> EXERCISE AIM: In the records below, find every line that contains "This" and list it.

> DATA:
>>>

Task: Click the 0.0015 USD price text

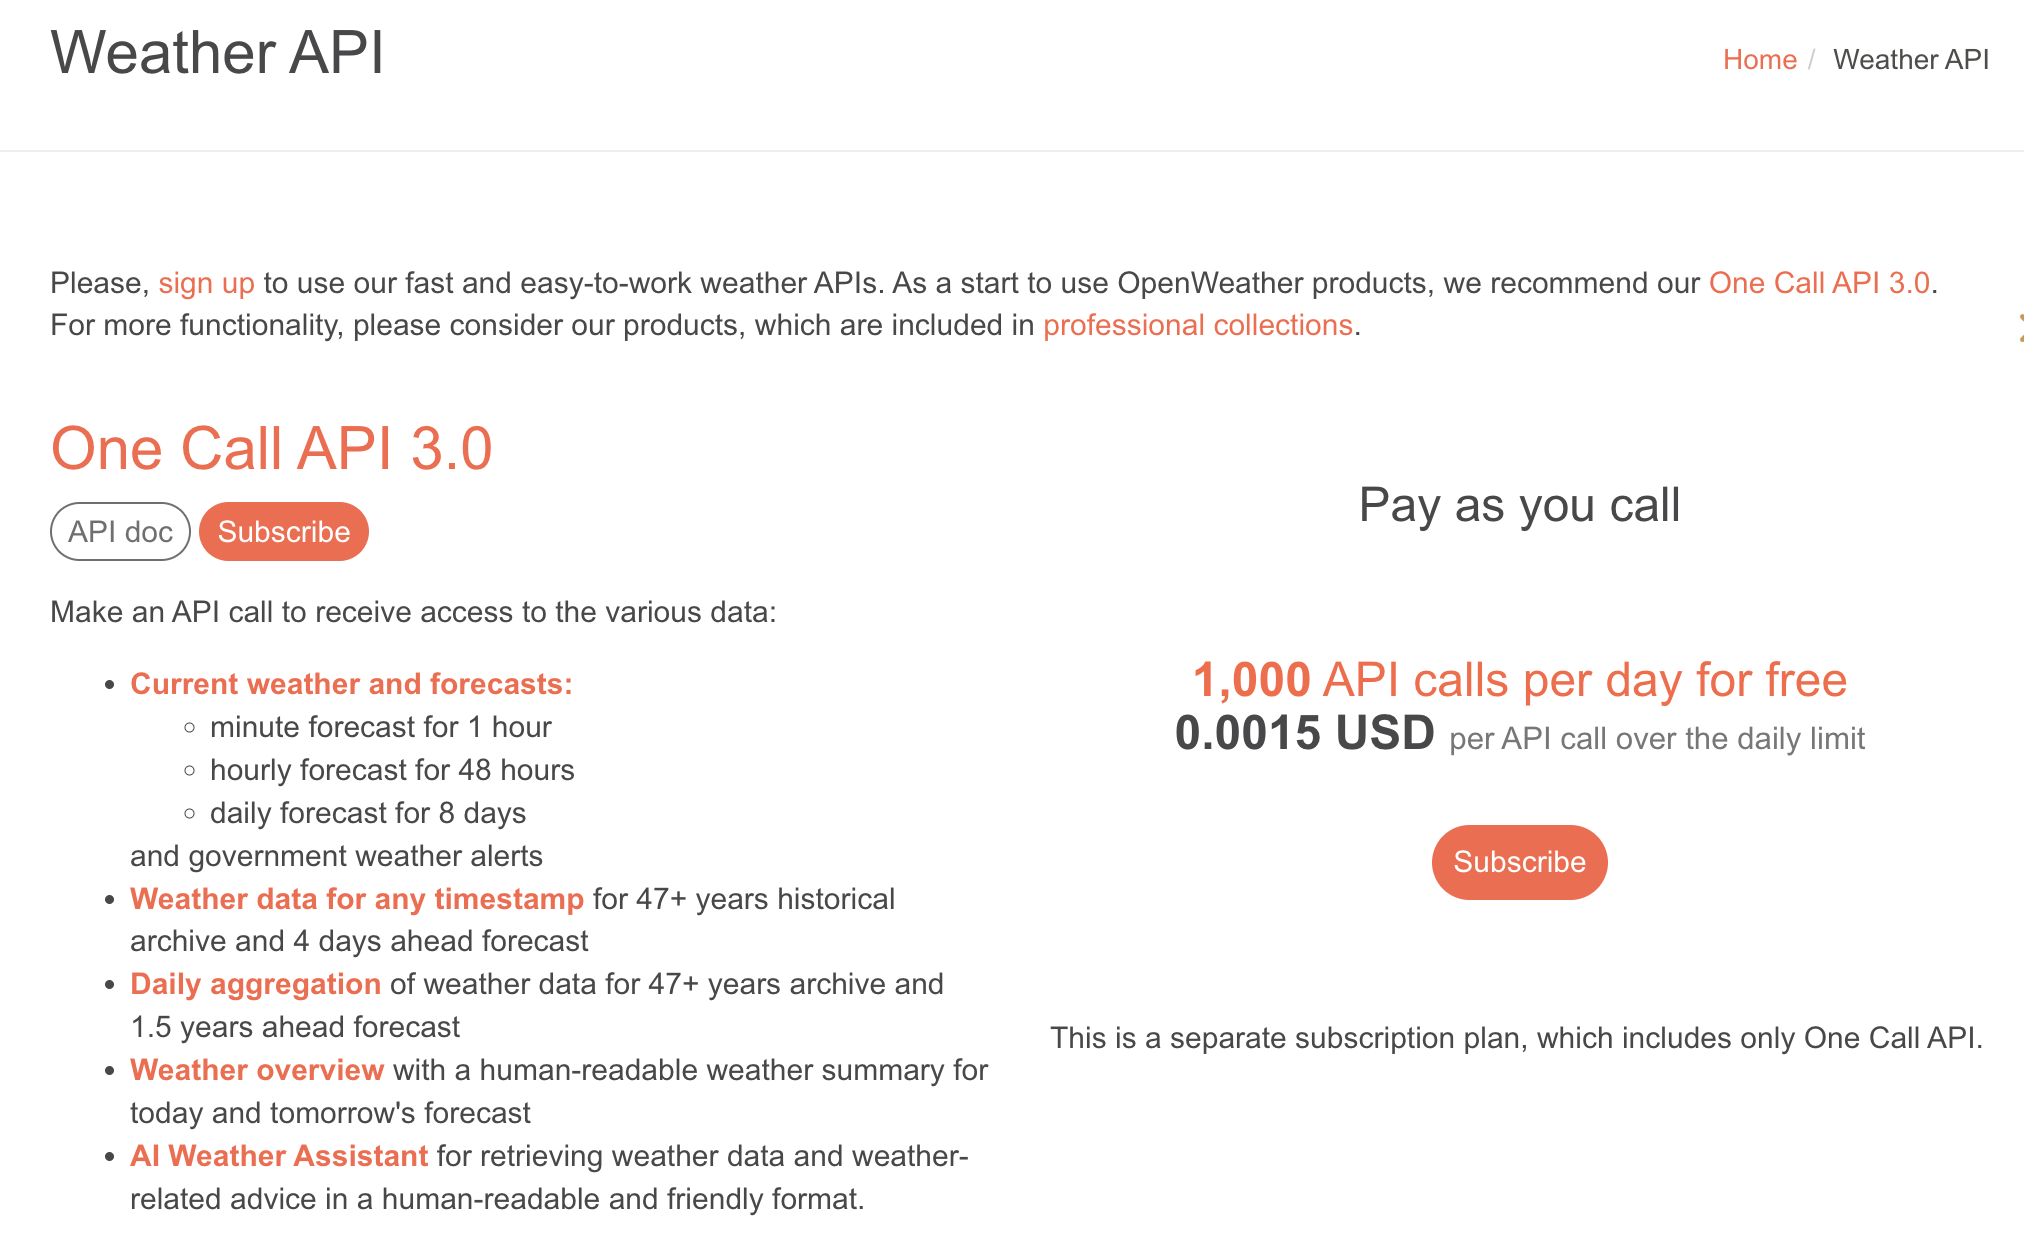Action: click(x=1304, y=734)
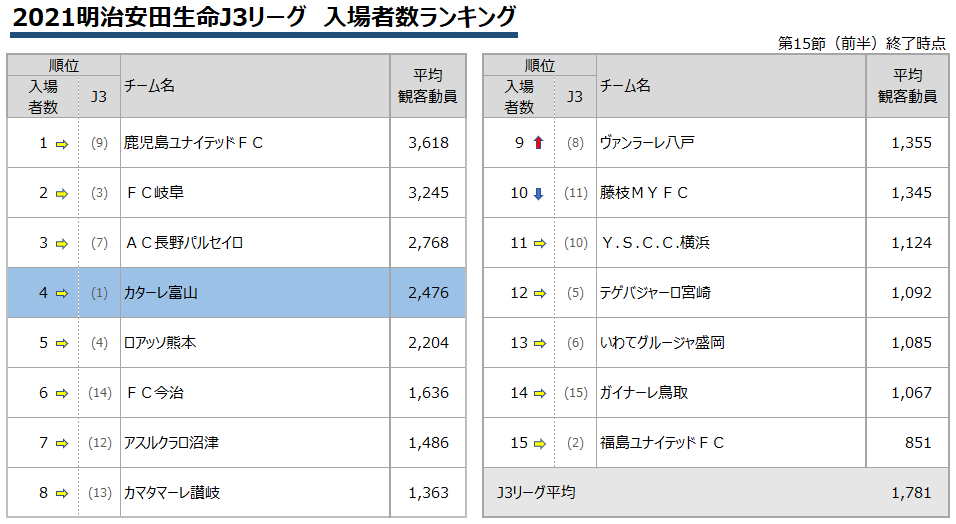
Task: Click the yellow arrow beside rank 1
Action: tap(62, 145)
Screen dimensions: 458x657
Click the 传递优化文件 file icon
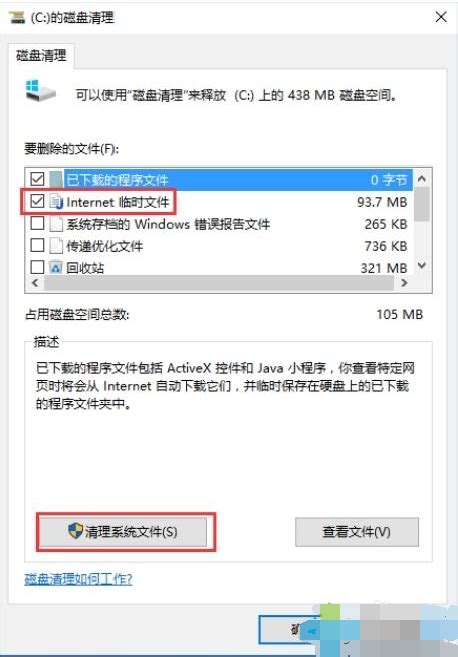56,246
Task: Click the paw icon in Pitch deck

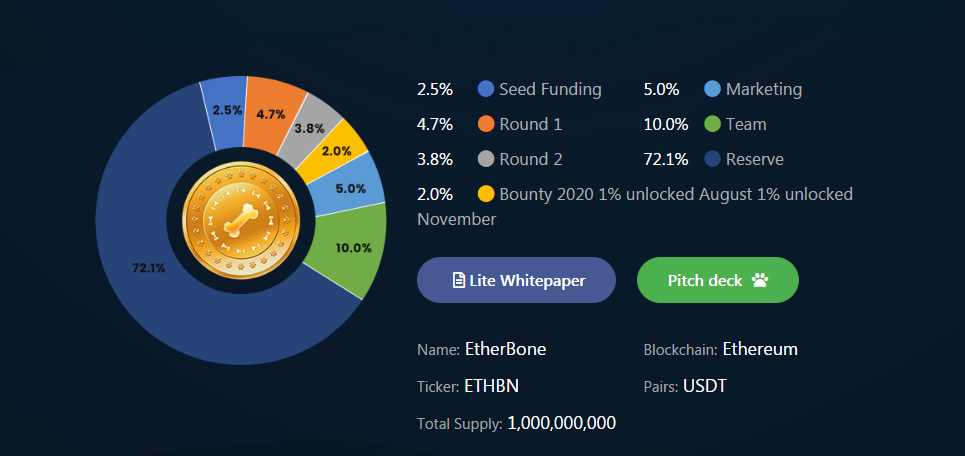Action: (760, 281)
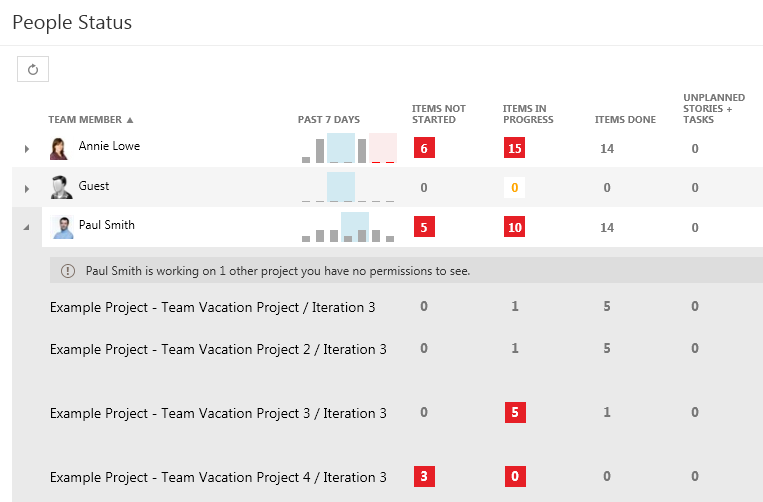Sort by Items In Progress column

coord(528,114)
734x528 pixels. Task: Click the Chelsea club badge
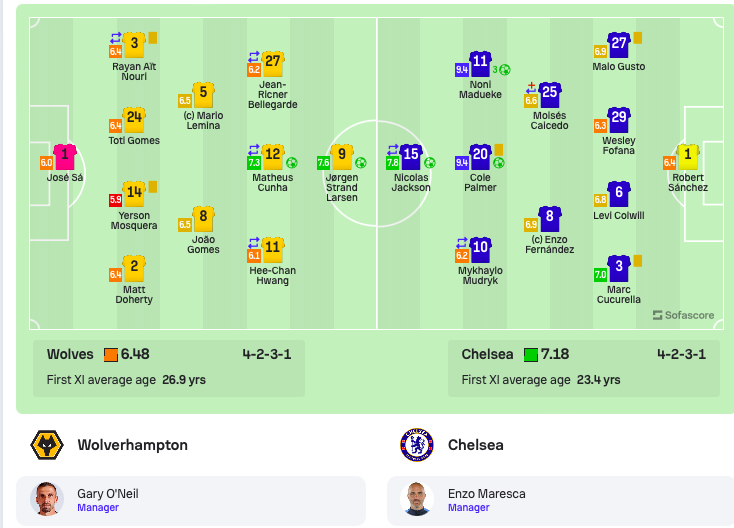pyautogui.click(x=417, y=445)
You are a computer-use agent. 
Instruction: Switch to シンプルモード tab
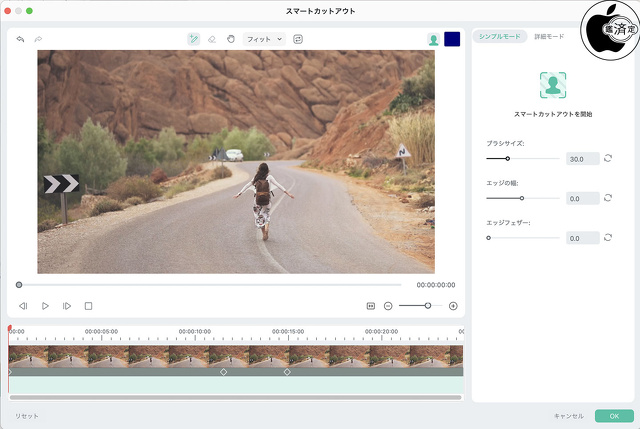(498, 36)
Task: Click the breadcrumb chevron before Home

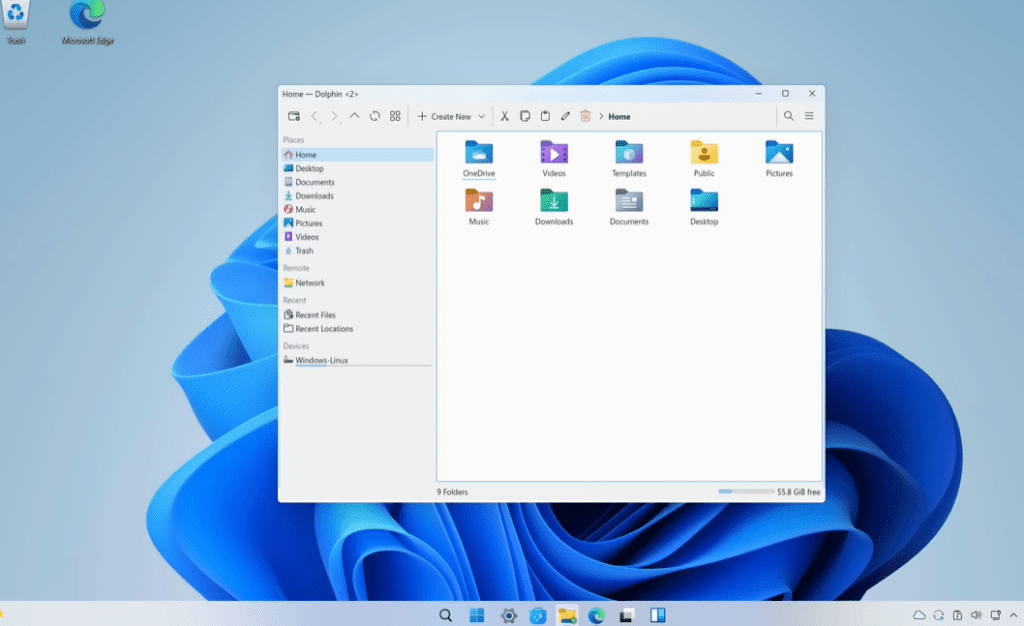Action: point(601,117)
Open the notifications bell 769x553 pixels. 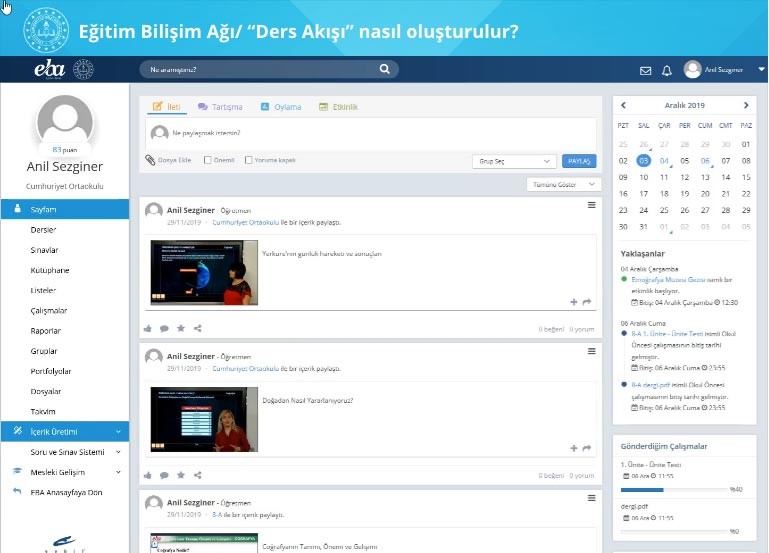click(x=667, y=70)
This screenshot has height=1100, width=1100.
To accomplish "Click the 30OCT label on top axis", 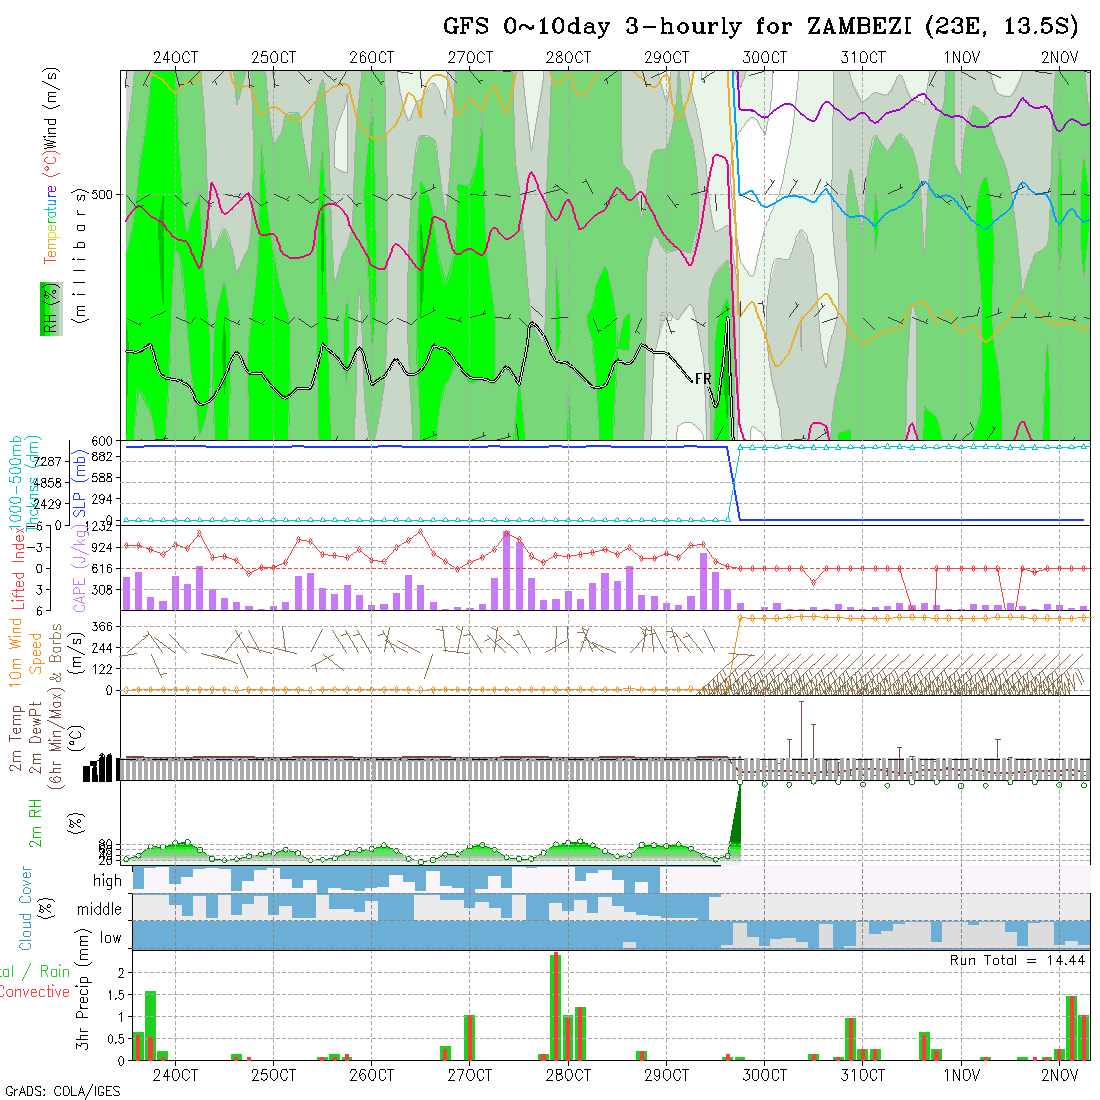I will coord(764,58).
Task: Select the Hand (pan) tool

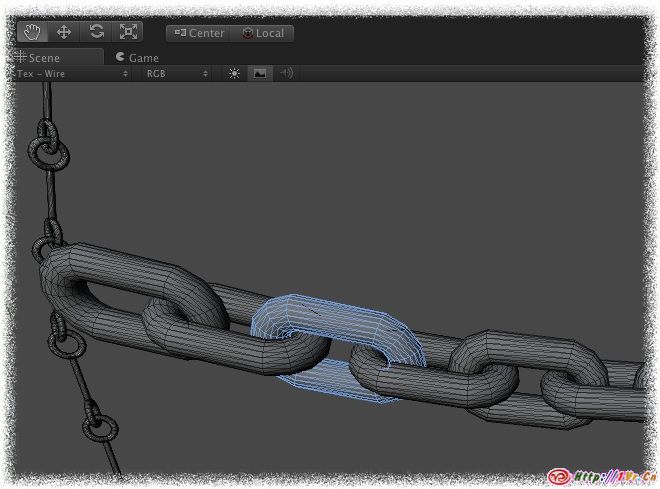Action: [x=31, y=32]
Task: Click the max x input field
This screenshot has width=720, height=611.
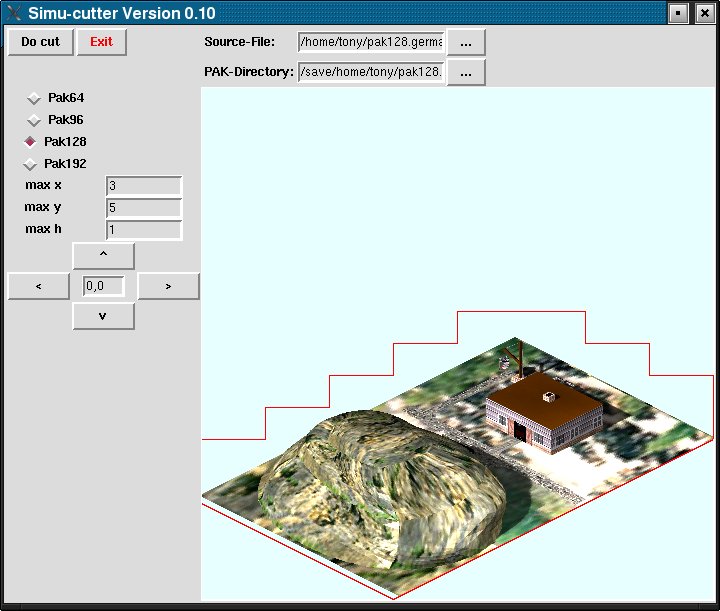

<<<

> WORKED SOLUTION:
This screenshot has height=1100, width=1100.
This screenshot has width=720, height=611.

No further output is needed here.